───── Supplied data ─────

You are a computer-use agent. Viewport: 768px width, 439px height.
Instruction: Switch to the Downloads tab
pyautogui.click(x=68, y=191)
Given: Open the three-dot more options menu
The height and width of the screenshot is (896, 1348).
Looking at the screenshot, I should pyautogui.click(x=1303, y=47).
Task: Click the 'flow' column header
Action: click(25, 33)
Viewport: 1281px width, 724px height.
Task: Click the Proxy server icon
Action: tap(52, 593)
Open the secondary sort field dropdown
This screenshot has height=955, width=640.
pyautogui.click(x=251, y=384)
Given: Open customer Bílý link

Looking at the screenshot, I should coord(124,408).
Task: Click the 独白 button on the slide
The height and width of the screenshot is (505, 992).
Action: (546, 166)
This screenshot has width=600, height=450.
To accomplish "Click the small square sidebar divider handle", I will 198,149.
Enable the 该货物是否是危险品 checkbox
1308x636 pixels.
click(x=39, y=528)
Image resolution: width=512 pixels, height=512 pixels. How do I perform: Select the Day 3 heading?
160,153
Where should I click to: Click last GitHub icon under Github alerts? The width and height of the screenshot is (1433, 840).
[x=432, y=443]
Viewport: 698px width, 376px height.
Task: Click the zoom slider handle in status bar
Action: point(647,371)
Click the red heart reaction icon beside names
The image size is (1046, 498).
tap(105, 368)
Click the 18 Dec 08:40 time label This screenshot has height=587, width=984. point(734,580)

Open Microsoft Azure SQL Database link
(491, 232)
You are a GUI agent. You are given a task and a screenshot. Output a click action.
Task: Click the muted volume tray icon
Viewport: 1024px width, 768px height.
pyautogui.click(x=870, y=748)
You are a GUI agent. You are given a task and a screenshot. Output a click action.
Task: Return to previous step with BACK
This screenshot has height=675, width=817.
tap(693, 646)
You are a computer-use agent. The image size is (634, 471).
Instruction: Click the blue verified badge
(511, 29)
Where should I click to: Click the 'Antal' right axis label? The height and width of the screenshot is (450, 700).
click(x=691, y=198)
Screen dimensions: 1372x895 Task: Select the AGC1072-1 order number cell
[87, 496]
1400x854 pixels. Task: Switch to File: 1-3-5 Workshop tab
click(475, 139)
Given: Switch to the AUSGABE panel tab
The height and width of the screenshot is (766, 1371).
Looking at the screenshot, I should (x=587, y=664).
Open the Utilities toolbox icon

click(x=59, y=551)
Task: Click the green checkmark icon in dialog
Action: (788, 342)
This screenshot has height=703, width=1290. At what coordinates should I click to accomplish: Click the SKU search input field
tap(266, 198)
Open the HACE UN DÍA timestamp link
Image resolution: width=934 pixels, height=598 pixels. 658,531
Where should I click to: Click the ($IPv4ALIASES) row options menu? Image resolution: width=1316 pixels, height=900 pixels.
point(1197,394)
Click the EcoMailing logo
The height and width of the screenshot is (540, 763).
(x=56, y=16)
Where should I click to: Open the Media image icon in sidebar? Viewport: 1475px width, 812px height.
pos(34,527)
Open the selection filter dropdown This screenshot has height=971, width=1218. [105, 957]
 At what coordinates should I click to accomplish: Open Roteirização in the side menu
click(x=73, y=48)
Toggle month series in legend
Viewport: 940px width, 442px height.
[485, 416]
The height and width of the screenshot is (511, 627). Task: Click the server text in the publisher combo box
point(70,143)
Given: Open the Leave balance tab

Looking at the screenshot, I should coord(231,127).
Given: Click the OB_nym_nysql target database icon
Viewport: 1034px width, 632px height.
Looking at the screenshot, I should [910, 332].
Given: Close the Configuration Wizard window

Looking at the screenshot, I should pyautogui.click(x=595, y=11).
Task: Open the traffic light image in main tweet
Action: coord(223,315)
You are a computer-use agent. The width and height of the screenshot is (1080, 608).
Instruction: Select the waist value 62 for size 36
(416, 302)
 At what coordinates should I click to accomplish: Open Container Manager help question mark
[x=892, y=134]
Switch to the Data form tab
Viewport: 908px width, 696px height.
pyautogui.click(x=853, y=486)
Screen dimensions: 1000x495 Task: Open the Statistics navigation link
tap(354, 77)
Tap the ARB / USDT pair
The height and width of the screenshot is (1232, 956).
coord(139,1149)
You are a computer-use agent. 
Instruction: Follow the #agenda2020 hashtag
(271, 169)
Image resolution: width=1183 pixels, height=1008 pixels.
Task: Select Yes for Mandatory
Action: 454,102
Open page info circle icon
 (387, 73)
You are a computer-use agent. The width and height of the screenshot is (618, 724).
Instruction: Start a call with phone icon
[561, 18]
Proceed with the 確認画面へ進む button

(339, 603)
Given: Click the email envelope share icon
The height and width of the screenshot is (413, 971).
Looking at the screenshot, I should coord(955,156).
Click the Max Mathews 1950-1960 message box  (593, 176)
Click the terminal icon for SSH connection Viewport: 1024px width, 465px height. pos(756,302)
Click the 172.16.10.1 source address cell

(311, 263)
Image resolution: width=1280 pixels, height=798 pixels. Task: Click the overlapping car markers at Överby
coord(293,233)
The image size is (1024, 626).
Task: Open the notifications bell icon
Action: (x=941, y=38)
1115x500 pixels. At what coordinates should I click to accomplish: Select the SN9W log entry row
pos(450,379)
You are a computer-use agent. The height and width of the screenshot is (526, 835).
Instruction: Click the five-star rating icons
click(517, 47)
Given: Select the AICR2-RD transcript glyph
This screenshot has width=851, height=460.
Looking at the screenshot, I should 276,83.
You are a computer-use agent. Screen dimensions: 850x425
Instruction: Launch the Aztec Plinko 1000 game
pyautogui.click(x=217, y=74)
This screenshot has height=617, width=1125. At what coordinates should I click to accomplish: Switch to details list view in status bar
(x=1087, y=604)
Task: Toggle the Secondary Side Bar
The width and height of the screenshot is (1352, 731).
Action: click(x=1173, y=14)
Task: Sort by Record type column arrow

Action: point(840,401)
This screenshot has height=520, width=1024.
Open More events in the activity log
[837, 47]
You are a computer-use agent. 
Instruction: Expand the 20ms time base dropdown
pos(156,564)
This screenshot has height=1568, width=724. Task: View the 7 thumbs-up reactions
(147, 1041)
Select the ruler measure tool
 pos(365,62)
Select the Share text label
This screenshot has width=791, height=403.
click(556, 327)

─────

** What to produce **
Above are the records; from them, give again exactly the lines from the one containing "Image resolution: width=512" through the one containing "Given: Switch to the AUSGABE panel tab", both included.

** Your response **
Image resolution: width=512 pixels, height=512 pixels. How do I perform: Select the Day 3 heading?
160,153
Where should I click to: Click last GitHub icon under Github alerts? The width and height of the screenshot is (1433, 840).
[x=432, y=443]
Viewport: 698px width, 376px height.
Task: Click the zoom slider handle in status bar
Action: point(647,371)
Click the red heart reaction icon beside names
The image size is (1046, 498).
tap(105, 368)
Click the 18 Dec 08:40 time label This screenshot has height=587, width=984. point(734,580)

Open Microsoft Azure SQL Database link
(491, 232)
You are a GUI agent. You are given a task and a screenshot. Output a click action.
Task: Click the muted volume tray icon
Viewport: 1024px width, 768px height.
pyautogui.click(x=870, y=748)
You are a GUI agent. You are given a task and a screenshot. Output a click action.
Task: Return to previous step with BACK
This screenshot has height=675, width=817.
tap(693, 646)
You are a computer-use agent. The image size is (634, 471).
Instruction: Click the blue verified badge
(511, 29)
Where should I click to: Click the 'Antal' right axis label? The height and width of the screenshot is (450, 700).
click(x=691, y=198)
Screen dimensions: 1372x895 Task: Select the AGC1072-1 order number cell
[87, 496]
1400x854 pixels. Task: Switch to File: 1-3-5 Workshop tab
click(475, 139)
Given: Switch to the AUSGABE panel tab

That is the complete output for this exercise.